Sur la chaise de président depuis 8 ans – soit au terme des 2 mandats statutaires de 4 ans – le sociologue François Hainard laisse son fauteuil à Ellen Hertz, une états-Unienne installée à La Chaux-de-Fonds et professeure à l’institut d’ethnologie de l’Université de Neuchâtel (2001 à 2024). En début de semaine, la spécialiste en anthropologie, qui apprécie la richesse et la variété du patrimoine du canton de Neuchâtel, a été nommée à la tête du club qui sort de l’année du 80e anniversaire de sa fondation par Georges Braunschweig, industriel de renom, patron de Portescap.
Pour la première fois de son histoire, l’institution sera dirigée par deux femmes, bien connues à La Chaux-de-Fonds. La première, Ellen Hertz est une personnalité du monde académique, originaire d’Ithaca (New York), membre du bureau exécutif du club depuis 2017. Le poste de vice-présidente, est confié à Zahra Banisadr, une spécialiste de la migration qui travaille au COSM et est aussi à l’origine des associations Printemps culturel et Génie-Citoyen. Ces nominations marquent l’aboutissement d’un long processus de mutation puisque dans les premières années du club, seuls les hommes étaient admis.
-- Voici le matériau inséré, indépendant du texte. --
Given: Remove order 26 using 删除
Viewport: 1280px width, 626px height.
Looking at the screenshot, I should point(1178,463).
Entretien exclusif avec Ellen Hertz
– Quels sont les principaux défis du Club 44 ?
– Le principal est de rester pertinent en organisant 40 événements annuels de qualité. Notre rôle est de fournir un cadre propice pour discuter de sujets culturels, politiques ou sociétaux. Faire venir des personnalités au Club 44 est également un challenge car celles et ceux qui attirent les foules sont aussi les plus demandés. La recherche de donateurs, de mécènes et de sponsors complète le panel des défis qui nous attendent.
– Et le défi de recruter de nouveaux membres ?
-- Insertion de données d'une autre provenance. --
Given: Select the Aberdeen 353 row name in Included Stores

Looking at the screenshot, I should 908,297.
– Il est vrai que nos membres ont surtout la cinquantaine et au-dessus. Heureusement que l’espérance de vie se prolonge ! Mais nous accordons une importance toute particulière à faire venir les jeunes, notamment à travers des partenariats avec le lycée Blaise Cendrars et l’université de Neuchâtel.
– Le programme et la présidence ?
– Chacun des 11 membres du bureau exécutif amène des idées et des noms mais c’est bien notre déléguée culturelle qui est la cheville ouvrière de l’agenda. Dans la période tumultueuse que le monde traverse, les sujets politiques ou climatiques ne manquent pas pour alimenter notre programme et susciter l’intérêt de nos membres. Pour traiter le sujet de la durabilité, nous souhaitons également collaborer avec des entrepreneurs qui font changer les choses.
– Un mot sur les USA, votre pays d’origine ?
– J’en reviens justement et je trouve le climat US moribond. En vérité, c’est très difficile de se faire une idée car ce qui se passe n’est pas le reflet de ce qui est rapporté dans les médias. La majorité des Américains ne sont pas des extrémistes ou des personnes opposées à l’état de droit. Un risque de durcissement des pratiques policières existe mais il ne s’est pas avéré pour l’heure, bien que les manifestations aient plus que doublé en nombre.
– Un cycle de conférences sur le sujet ?
– Au niveau international, européen et suisse, il y a les répercussions que le fantasque président provoque non seulement dans toute la population mais aussi parmi les groupuscules d’extrême droite. Il est bien possible que la gouvernance par le chaos provoque des effets eux aussi chaotiques ! Avec ses excès, le président ravage l’opinion publique et coupe les ailes aux leaders nationalistes comme cela vient de se démontrer au Canada et en Australie.
– Un mot sur la conquête des cerveaux américains par l’Europe ?
– Pour attirer les meilleurs cerveaux, il faut des sous. On ne monte pas des chaires universitaires sur un claquement de doigts. Je crains que ni les institutions européennes ni même la Suisse ne disposent des moyens suffisants, d’autant plus dans une période de réarmement, synonyme d’austérité académique.
– Parlez-nous de votre nomination en tant que présidente ?
– Prendre la présidence du Club 44 est un grand honneur qui marque mon intégration dans cette ville. Je ferai tout pour être à la hauteur en comptant sur l’expérience de François Hainard, qui reste à bord, et des autres personnalités qui composent le bureau exécutif et l’équipe. Honneur et surtout plaisir d’observer ce public qui vient nombreux écouter nos conférences semaine après semaine, source d’émerveillement continu chez moi.